### Supplied entries
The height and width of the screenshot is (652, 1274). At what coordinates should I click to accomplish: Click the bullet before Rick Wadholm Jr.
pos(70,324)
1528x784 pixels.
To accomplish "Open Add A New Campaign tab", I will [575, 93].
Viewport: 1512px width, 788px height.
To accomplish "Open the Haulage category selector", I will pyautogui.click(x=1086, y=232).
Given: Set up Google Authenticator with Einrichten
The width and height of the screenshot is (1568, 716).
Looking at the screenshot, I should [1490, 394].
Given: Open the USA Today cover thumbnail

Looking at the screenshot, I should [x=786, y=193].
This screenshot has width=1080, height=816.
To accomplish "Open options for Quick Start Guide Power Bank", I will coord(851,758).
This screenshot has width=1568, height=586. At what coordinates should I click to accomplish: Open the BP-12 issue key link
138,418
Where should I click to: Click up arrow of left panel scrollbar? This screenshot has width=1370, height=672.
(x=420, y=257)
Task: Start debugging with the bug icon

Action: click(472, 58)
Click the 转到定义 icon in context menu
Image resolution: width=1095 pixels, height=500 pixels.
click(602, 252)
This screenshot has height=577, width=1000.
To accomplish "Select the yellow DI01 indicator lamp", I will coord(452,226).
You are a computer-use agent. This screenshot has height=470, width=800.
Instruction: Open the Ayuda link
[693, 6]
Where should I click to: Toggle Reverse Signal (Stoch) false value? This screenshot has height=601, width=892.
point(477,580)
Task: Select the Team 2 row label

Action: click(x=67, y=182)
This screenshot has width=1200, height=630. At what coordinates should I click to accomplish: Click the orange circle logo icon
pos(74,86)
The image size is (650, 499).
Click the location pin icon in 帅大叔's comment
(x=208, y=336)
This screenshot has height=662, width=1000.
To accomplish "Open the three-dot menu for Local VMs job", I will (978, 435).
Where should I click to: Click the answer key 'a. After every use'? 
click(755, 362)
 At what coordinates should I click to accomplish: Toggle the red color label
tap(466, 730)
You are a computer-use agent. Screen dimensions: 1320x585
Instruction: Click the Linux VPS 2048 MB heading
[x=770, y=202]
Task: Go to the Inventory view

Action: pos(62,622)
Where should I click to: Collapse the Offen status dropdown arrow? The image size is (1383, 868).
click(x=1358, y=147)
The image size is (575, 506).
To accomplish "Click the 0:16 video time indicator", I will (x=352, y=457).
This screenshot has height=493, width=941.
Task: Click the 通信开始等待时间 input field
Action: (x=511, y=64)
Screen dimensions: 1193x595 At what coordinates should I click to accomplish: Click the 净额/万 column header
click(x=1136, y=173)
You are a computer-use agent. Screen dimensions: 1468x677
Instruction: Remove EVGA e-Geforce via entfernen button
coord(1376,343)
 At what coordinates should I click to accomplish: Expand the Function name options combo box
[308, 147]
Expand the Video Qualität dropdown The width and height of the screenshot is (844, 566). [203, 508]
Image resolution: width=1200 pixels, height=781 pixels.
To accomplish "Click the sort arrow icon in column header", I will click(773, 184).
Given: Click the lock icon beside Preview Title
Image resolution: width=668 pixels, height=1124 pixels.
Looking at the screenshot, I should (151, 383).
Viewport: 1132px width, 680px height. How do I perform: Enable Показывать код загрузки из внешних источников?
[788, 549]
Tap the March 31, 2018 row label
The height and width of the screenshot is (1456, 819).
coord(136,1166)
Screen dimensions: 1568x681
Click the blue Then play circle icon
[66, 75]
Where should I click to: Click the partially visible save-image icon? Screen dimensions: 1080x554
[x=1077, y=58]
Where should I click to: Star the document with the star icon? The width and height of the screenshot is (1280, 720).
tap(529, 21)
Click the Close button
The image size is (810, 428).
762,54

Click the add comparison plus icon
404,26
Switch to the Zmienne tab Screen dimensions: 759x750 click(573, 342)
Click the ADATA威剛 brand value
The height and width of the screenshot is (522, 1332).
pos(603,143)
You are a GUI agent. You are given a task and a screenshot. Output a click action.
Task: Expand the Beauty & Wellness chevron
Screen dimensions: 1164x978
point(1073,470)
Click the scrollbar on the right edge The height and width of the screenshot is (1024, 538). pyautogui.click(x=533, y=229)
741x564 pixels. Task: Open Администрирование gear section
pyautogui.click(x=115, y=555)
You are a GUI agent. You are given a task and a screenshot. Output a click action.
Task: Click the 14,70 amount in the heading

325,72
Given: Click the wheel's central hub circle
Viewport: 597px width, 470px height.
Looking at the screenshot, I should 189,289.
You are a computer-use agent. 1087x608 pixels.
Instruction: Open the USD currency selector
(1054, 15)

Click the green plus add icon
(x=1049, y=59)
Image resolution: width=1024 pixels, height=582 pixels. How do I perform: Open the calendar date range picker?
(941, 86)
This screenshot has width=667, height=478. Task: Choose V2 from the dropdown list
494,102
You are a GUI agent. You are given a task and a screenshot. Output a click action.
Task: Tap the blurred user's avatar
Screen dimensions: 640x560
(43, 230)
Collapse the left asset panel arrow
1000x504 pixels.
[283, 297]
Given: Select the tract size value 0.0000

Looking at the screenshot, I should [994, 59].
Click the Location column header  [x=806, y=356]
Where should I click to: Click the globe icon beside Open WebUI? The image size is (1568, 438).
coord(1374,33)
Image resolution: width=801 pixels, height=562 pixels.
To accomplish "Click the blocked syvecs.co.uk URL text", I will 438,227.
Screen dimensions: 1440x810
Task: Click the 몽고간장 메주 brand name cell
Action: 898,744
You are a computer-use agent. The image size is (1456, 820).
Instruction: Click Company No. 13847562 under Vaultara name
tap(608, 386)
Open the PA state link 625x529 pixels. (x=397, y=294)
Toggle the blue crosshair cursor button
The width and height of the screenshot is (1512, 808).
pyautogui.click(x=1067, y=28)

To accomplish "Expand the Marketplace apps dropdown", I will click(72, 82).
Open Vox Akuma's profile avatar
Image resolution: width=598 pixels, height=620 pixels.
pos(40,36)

### Aim of the task
Once more, write all of the records exactly as given.

### Answer section
The height and width of the screenshot is (652, 1274). At what coordinates should I click to accomplish: Click the bullet before Rick Wadholm Jr.
pos(70,324)
1528x784 pixels.
To accomplish "Open Add A New Campaign tab", I will [575, 93].
Viewport: 1512px width, 788px height.
To accomplish "Open the Haulage category selector", I will pyautogui.click(x=1086, y=232).
Given: Set up Google Authenticator with Einrichten
The width and height of the screenshot is (1568, 716).
Looking at the screenshot, I should [1490, 394].
Given: Open the USA Today cover thumbnail

Looking at the screenshot, I should [x=786, y=193].
This screenshot has width=1080, height=816.
To accomplish "Open options for Quick Start Guide Power Bank", I will coord(851,758).
This screenshot has width=1568, height=586. At what coordinates should I click to accomplish: Open the BP-12 issue key link
138,418
Where should I click to: Click up arrow of left panel scrollbar? This screenshot has width=1370, height=672.
(x=420, y=257)
Task: Start debugging with the bug icon

Action: click(472, 58)
Click the 转到定义 icon in context menu
Image resolution: width=1095 pixels, height=500 pixels.
click(602, 252)
This screenshot has height=577, width=1000.
To accomplish "Select the yellow DI01 indicator lamp", I will coord(452,226).
You are a computer-use agent. This screenshot has height=470, width=800.
Instruction: Open the Ayuda link
[693, 6]
Where should I click to: Toggle Reverse Signal (Stoch) false value? This screenshot has height=601, width=892.
point(477,580)
Task: Select the Team 2 row label

Action: click(x=67, y=182)
This screenshot has width=1200, height=630. At what coordinates should I click to accomplish: Click the orange circle logo icon
pos(74,86)
The image size is (650, 499).
Click the location pin icon in 帅大叔's comment
(x=208, y=336)
This screenshot has height=662, width=1000.
To accomplish "Open the three-dot menu for Local VMs job", I will (978, 435).
Where should I click to: Click the answer key 'a. After every use'? 
click(755, 362)
 At what coordinates should I click to accomplish: Toggle the red color label
tap(466, 730)
You are a computer-use agent. Screen dimensions: 1320x585
Instruction: Click the Linux VPS 2048 MB heading
[x=770, y=202]
Task: Go to the Inventory view

Action: pos(62,622)
Where should I click to: Collapse the Offen status dropdown arrow? The image size is (1383, 868).
click(x=1358, y=147)
The image size is (575, 506).
To accomplish "Click the 0:16 video time indicator", I will (x=352, y=457).
This screenshot has height=493, width=941.
Task: Click the 通信开始等待时间 input field
Action: (x=511, y=64)
Screen dimensions: 1193x595 At what coordinates should I click to accomplish: Click the 净额/万 column header
click(x=1136, y=173)
You are a computer-use agent. Screen dimensions: 1468x677
Instruction: Remove EVGA e-Geforce via entfernen button
coord(1376,343)
 At what coordinates should I click to accomplish: Expand the Function name options combo box
[308, 147]
Expand the Video Qualität dropdown The width and height of the screenshot is (844, 566). [203, 508]
Image resolution: width=1200 pixels, height=781 pixels.
To accomplish "Click the sort arrow icon in column header", I will click(773, 184).
Given: Click the lock icon beside Preview Title
Image resolution: width=668 pixels, height=1124 pixels.
Looking at the screenshot, I should (151, 383).
Viewport: 1132px width, 680px height. How do I perform: Enable Показывать код загрузки из внешних источников?
[788, 549]
Tap the March 31, 2018 row label
The height and width of the screenshot is (1456, 819).
coord(136,1166)
Screen dimensions: 1568x681
Click the blue Then play circle icon
[66, 75]
Where should I click to: Click the partially visible save-image icon? Screen dimensions: 1080x554
[x=1077, y=58]
Where should I click to: Star the document with the star icon? The width and height of the screenshot is (1280, 720).
tap(529, 21)
Click the Close button
The image size is (810, 428).
762,54

Click the add comparison plus icon
404,26
Switch to the Zmienne tab Screen dimensions: 759x750 click(573, 342)
Click the ADATA威剛 brand value
The height and width of the screenshot is (522, 1332).
pos(603,143)
You are a GUI agent. You are given a task and a screenshot. Output a click action.
Task: Expand the Beauty & Wellness chevron
Screen dimensions: 1164x978
point(1073,470)
Click the scrollbar on the right edge The height and width of the screenshot is (1024, 538). pyautogui.click(x=533, y=229)
741x564 pixels. Task: Open Администрирование gear section
pyautogui.click(x=115, y=555)
You are a GUI agent. You are given a task and a screenshot. Output a click action.
Task: Click the 14,70 amount in the heading

325,72
Given: Click the wheel's central hub circle
Viewport: 597px width, 470px height.
Looking at the screenshot, I should 189,289.
You are a computer-use agent. 1087x608 pixels.
Instruction: Open the USD currency selector
(1054, 15)

Click the green plus add icon
(x=1049, y=59)
Image resolution: width=1024 pixels, height=582 pixels. How do I perform: Open the calendar date range picker?
(941, 86)
This screenshot has width=667, height=478. Task: Choose V2 from the dropdown list
494,102
You are a GUI agent. You are given a task and a screenshot. Output a click action.
Task: Tap the blurred user's avatar
Screen dimensions: 640x560
(43, 230)
Collapse the left asset panel arrow
1000x504 pixels.
[283, 297]
Given: Select the tract size value 0.0000

Looking at the screenshot, I should [994, 59].
Click the Location column header  [x=806, y=356]
Where should I click to: Click the globe icon beside Open WebUI? The image size is (1568, 438).
coord(1374,33)
Image resolution: width=801 pixels, height=562 pixels.
To accomplish "Click the blocked syvecs.co.uk URL text", I will 438,227.
Screen dimensions: 1440x810
Task: Click the 몽고간장 메주 brand name cell
Action: 898,744
You are a computer-use agent. The image size is (1456, 820).
Instruction: Click Company No. 13847562 under Vaultara name
tap(608, 386)
Open the PA state link 625x529 pixels. (x=397, y=294)
Toggle the blue crosshair cursor button
The width and height of the screenshot is (1512, 808).
pyautogui.click(x=1067, y=28)

To accomplish "Expand the Marketplace apps dropdown", I will click(72, 82).
Open Vox Akuma's profile avatar
Image resolution: width=598 pixels, height=620 pixels.
pos(40,36)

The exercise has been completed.